> Consigne 1: Indiquez si chacune des affirmations suivantes concorde avec le discours sur l'entraide, en répondant par oui ou non et en citant les mots décisifs du discours : (a) Max et Esther Bergman sont arrivés au Canada en 1919 ; (b) quatre familles vivaient dans l'appartement au-dessus de la boulangerie ; (c) l'argent prêté par les employés servait à acheter davantage de farine.
> Consigne 2: D'après le discours sur l'entraide, qui est aujourd'hui propriétaire de Second Cup ?
> Consigne 3: Veuillez poursuivre le discours sur l'entraide à partir de sa dernière phrase.

> Texte fourni:
^^^^^^^^^^^^^^^^
J'aimerais vous faire part d'un de ces exemples de réussite. En 1919, Max et Esther Bergman sont arrivés au Canada en provenance d'Erlich, en Russie. Ils sont arrivés avec pour seuls bagages la volonté de travailler et une simple recette de bagel. Après 18 ans de travail acharné, Max a ouvert sa propre entreprise en 1939, une boulangerie de bagels russes, au coût de 900 $ par mois avec une mise de fonds de 10 $, ce qui représentait une fortune à l'époque. Trois familles ont emménagé dans le petit appartement au-dessus de la boulangerie : les Bergman, les Newman et les Rabinovich. Tous s'entendaient pour contribuer au succès de la boulangerie.

Le jeudi, après avoir payé tous les membres du personnel, Esther organisait une grande fête pour tous et remerciait chacunde son dur travail. À la fin de la fête, Max demandait un service à ses employés. S'ils voulaient travailler le lendemain, ils devaient lui prêter une partie de leur salaire pour lui permettre d'acheter davantage de farine. Chacun contribuait sans poser de questions. Ils comprenaient tous que la seule façon de survivre était de s'entraider. Aucun ne cherchait à se défiler.

Aujourd'hui, le petit-fils de Max Bergman est propriétaire de Bagel King, de Mmmuffins, de Michel's Baguette et, maintenant, de Second Cup. Tout a commencé avec une recette de bagel de la Russie et grâce à l'importance accordée à l'entraide, dans les bons comme dans les mauvais moments.

Honorables sénateurs, nous traversons des moments difficiles à l'heure actuelle. L'intolérance envers les communautés minoritaires augmente, et les politiques d'immigration d'États historiquement plus libéraux deviennent de plus en plus restrictives. En 2013, Statistique Canada a révélé que 56 p. 100 des crimes haineux fondés sur la religion ciblaient les juifs, sans compter que les crimes haineux commis envers les musulmans et les autres communautés minoritaires ont beaucoup augmenté.

Les juifs ont connu bien des troubles au fil des siècles. S'il y a une leçon à tirer de ces terribles événements, c'est la profonde conscience du fait que c'est ensemble que nous progressons ou échouons.

La communauté juive est très diverse. Il y a des juifs séfarades, des juifs ashkénazes, des juifs marocains, des Juifs éthiopiens, des juifs orthodoxes et des Juifs réformistes. Ce qui les lie tous, c'est non pas leur foi, mais la conviction que les communautés progressent ou échouent ensemble. C'est une conviction profonde et innée que les Canadiens peuvent eux-mêmes adopter.
^^^^^^^^^^^^^^^^
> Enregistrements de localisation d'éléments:
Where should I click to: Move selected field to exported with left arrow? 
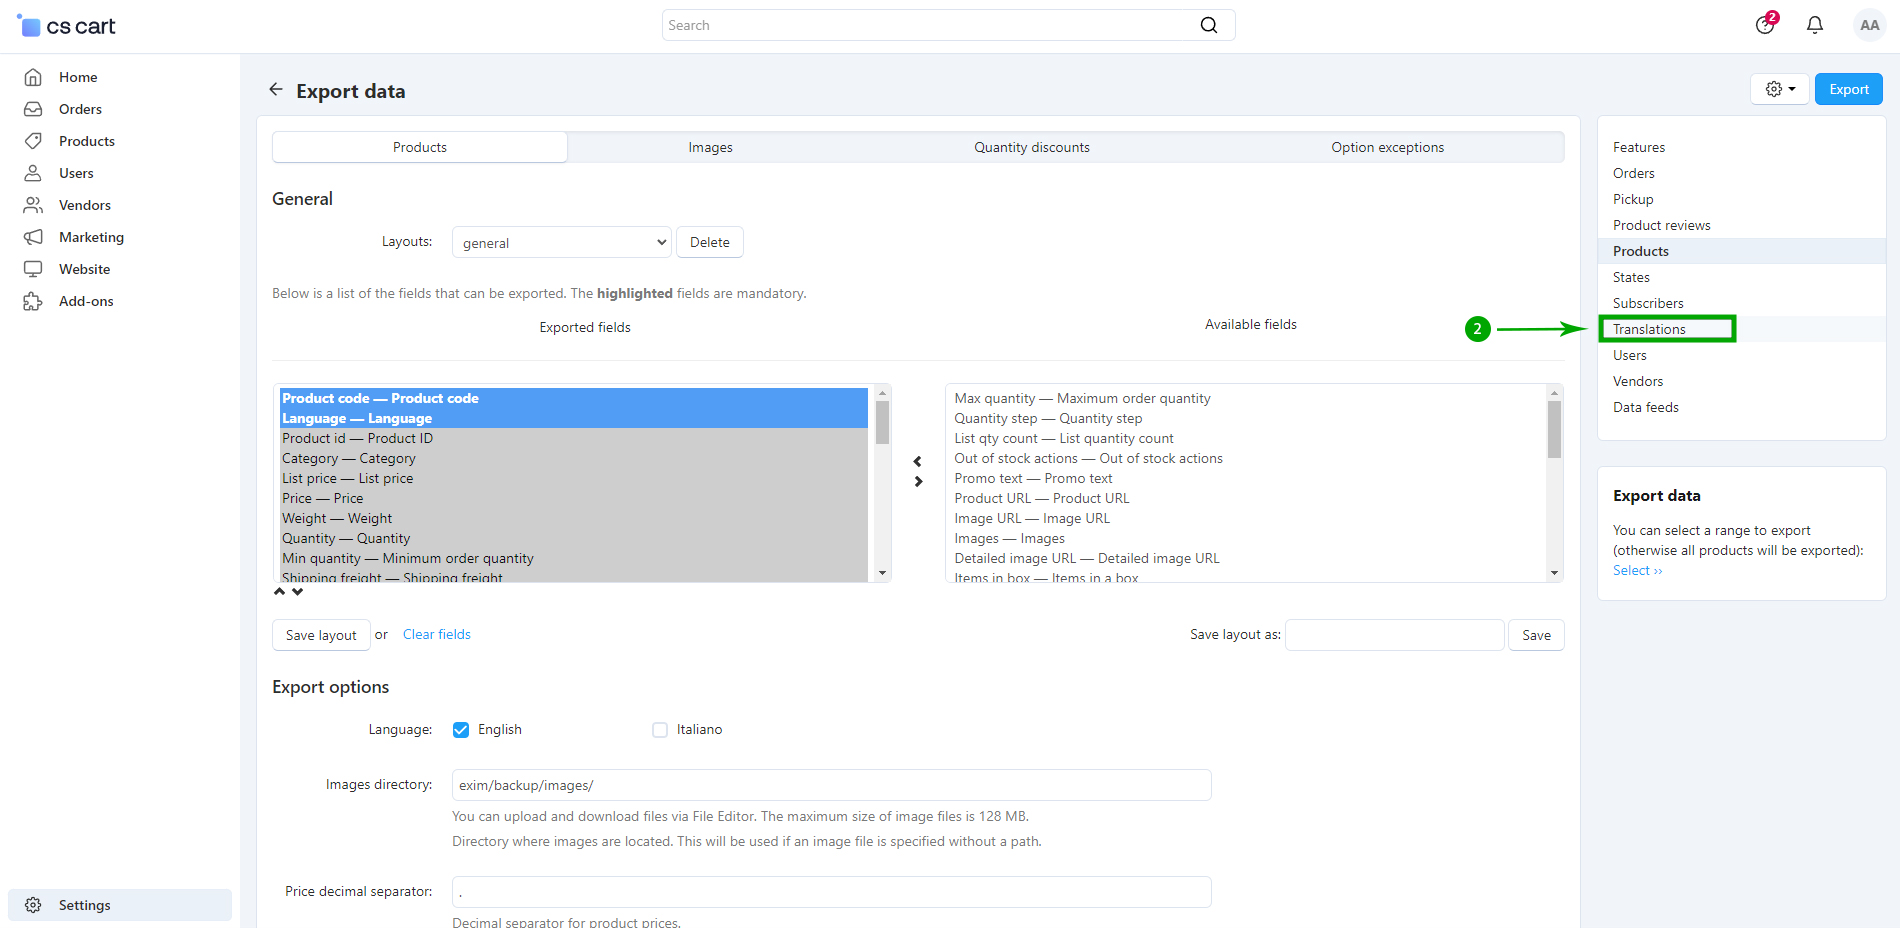917,462
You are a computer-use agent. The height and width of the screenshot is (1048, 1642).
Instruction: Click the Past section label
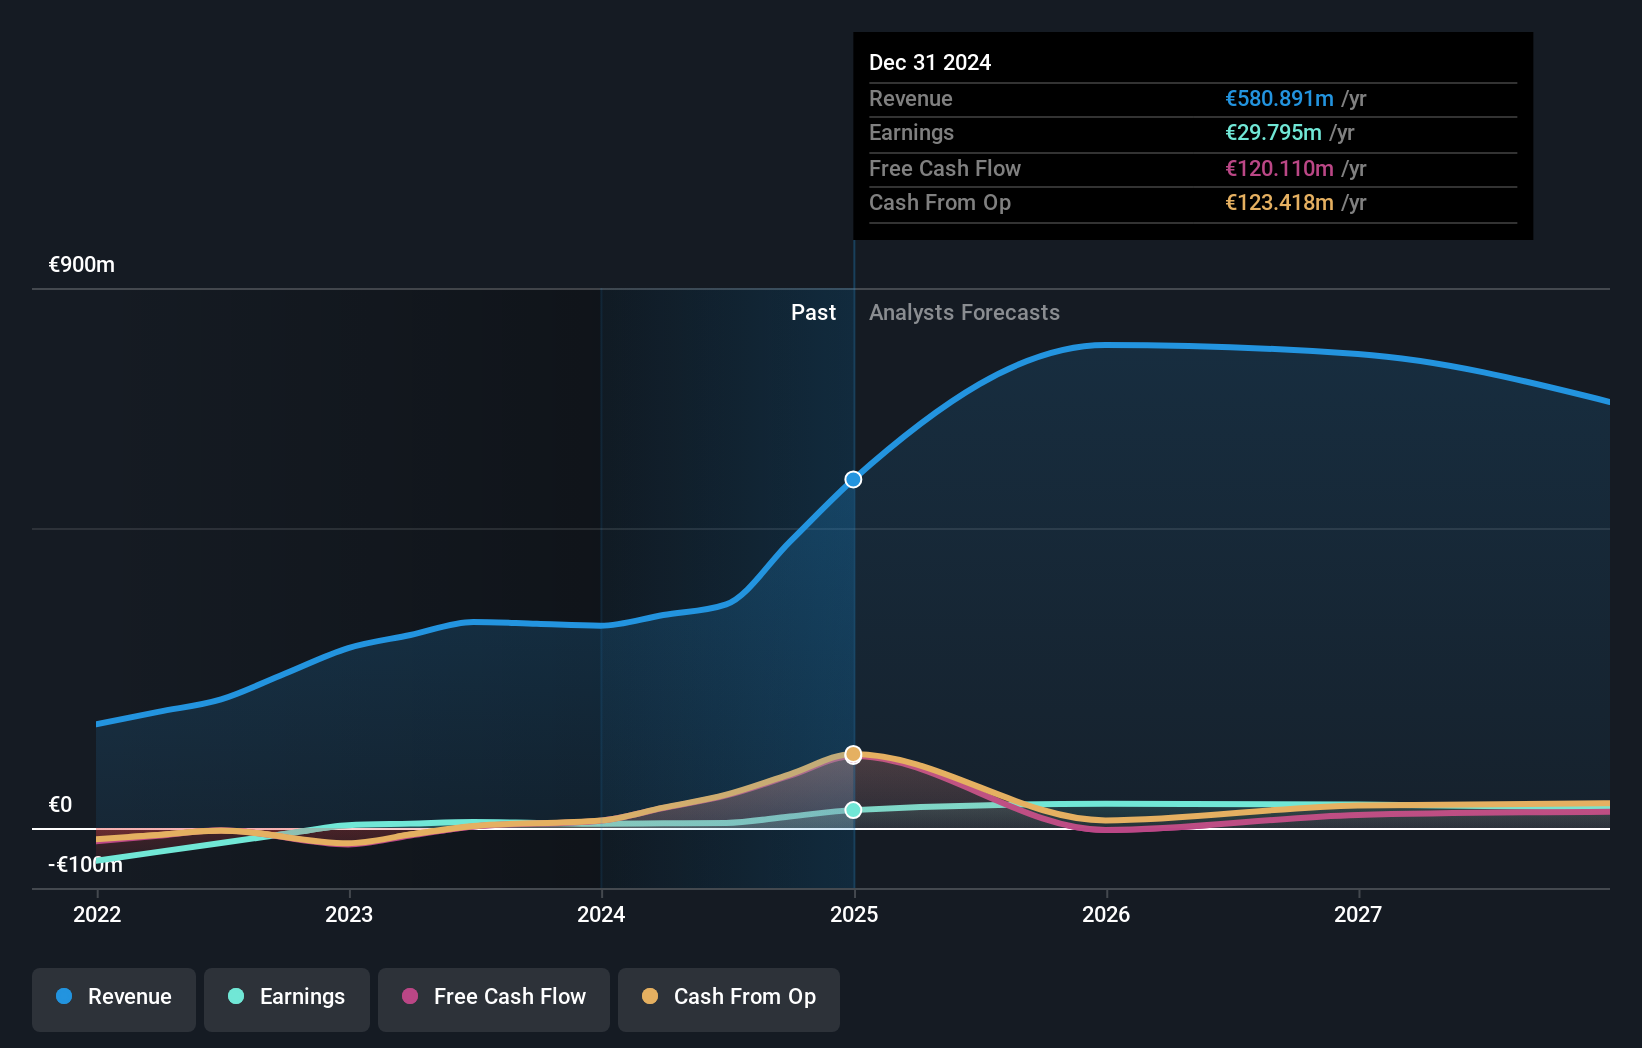click(813, 313)
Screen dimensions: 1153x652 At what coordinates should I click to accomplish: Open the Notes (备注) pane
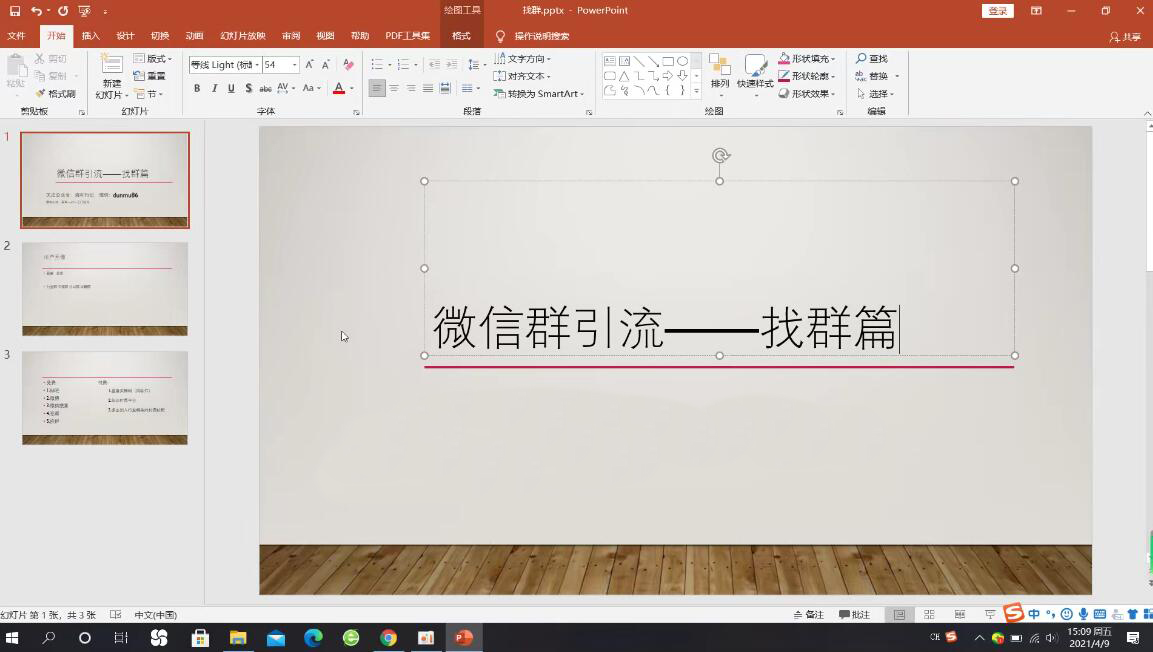809,614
^^^^^^^^^^^^^^^^
> Réponse attendue 1:
(a) Oui : « En 1919, Max et Esther Bergman sont arrivés au Canada en provenance d'Erlich, en Russie. »
(b) Non : « Trois familles ont emménagé dans le petit appartement au-dessus de la boulangerie »
(c) Oui : « pour lui permettre d'acheter davantage de farine »

> Réponse attendue 2: Le petit-fils de Max Bergman.

> Réponse attendue 3:
C'est seulement en travaillant ensemble pour combattre la haine et le sectarisme et en gardant à l'esprit l'intérêt supérieur de notre communauté que nous pouvons progresser ensemble. Comme les juifs, les Canadiens sont également liés les uns aux autres malgré leur diversité.

Honorables sénateurs, j'ai dit que les juifs ont souvent mené le combat pour l'égalité au nom de toutes les communautés minoritaires. C'est exactement ce qu'ils ont fait vers la fin des années 1960. Il y avait alors une montée d'antisémitisme dans le pays. Pendant trois ans et demi, la communauté juive a travaillé fort pour faire adopter une loi contre la propagande haineuse. Elle s'est d'abord efforcée de faire ajouter la religion comme caractéristique d'un groupe identifiable, puis a fait adopter une loi antigénocide couvrant ces groupes identifiables. On avait alors avancé avec véhémence l'argument selon lequel l'ajout de la religion comme caractéristique d'un groupe identifiable menaçait la liberté d'expression, même s'il était déjà établi que ce n'était pas le cas.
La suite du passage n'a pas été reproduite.